Asean on the back of funding from the Asian Development Bank (ADB) and perhaps a newly created “Asean Business Infrastructure Bank (Abib)” could construct cross-border underground cargo tunnels to ensure continuous and interrupted flow of food supplies that will also help in price management and contain imported inflationary pressures. It will also be an impetus in spurring the concomitant digitalisation of trade facilitation procedures that involve electronic checks and scans behind national borders (advance verification) further reducing transaction costs, minimise imports controls, and not least shortening supply chain time.
Deploying technologies such as near-synchronous magnetic motors which is similar to the technology used in roller coasters, underground tunnels would also speed up the supply chain process.

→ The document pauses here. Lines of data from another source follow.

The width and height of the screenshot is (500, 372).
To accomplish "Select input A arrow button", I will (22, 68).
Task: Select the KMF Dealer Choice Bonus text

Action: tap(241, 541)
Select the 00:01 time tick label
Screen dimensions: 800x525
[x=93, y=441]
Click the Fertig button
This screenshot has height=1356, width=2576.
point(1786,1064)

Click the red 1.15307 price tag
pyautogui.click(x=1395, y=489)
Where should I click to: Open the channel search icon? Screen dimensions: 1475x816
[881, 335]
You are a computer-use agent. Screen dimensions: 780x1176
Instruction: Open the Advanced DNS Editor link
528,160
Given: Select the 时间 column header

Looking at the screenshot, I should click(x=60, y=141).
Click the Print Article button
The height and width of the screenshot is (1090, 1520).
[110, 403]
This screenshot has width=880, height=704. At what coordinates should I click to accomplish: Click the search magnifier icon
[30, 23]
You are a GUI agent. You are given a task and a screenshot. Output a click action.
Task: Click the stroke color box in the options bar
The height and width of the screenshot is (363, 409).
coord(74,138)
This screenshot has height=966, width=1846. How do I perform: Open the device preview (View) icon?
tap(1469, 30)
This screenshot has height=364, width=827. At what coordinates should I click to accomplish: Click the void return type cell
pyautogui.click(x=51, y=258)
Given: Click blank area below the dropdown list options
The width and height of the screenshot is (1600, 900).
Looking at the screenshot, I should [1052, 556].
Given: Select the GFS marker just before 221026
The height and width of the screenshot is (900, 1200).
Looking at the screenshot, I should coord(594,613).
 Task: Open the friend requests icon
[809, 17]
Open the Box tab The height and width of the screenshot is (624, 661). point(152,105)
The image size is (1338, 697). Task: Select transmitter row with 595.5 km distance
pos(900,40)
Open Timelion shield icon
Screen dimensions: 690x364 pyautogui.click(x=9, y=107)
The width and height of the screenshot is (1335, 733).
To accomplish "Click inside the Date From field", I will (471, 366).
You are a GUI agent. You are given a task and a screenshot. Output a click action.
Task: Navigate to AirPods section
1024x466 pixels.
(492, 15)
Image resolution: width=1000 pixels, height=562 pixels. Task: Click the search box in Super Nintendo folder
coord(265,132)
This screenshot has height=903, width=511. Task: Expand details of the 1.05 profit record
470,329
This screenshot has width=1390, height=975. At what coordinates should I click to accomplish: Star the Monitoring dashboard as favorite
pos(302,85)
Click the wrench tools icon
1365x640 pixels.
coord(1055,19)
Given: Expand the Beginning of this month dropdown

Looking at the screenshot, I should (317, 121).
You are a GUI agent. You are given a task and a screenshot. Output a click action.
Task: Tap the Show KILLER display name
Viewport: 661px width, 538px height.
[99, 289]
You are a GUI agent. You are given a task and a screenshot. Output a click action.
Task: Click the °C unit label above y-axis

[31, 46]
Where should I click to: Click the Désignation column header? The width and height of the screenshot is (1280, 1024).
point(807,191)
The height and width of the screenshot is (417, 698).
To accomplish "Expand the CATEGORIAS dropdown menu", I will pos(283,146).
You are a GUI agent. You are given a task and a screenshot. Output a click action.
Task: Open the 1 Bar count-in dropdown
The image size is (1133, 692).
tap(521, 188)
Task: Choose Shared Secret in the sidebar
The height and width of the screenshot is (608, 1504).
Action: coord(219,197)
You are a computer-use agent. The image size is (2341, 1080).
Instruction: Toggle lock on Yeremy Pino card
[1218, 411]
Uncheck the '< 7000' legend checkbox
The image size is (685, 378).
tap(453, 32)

It’ll also strengthen the Asean Free Trade Area (Afta) and the wider Asean Economic Community (AEC) by promoting intra-regional trade and cross-border flow of goods.
At a bilateral level, as Thailand is one of the world’s top rice producers (and exporting countries) in the world, and considering the geographical proximity, it should only be logical and natural that a “strategic alliance” as proposed before be formed with Malaysia with particular reference to the Southern Provinces as part of Joint Development Strategy (JDS) for Border Areas.
The large swathes or tracts of virgin land there are not subject to the risks of natural catastrophes. As such, there should be inter-agency cooperation at the bilateral level such as between the Muda Agriculture Development Authority (Mada) in Kedah and Kemubu Agriculture Development Authority (Kada) in Kelantan with their counterparts under the Ministry of Agriculture and Cooperatives, Thailand to promote a “geographically seamless production networks” of padi fields where there can be sharing of irrigation, processing and storage facilities across the border.
In conclusion, it’s hoped that food security can be on top of the agenda come the next Asean Summit in 2022.
(Jason Loh Seong Wei is Head of Social, Law & Human Rights at EMIR Research, an independent think tank focused on strategic policy recommendations based on rigorous research.)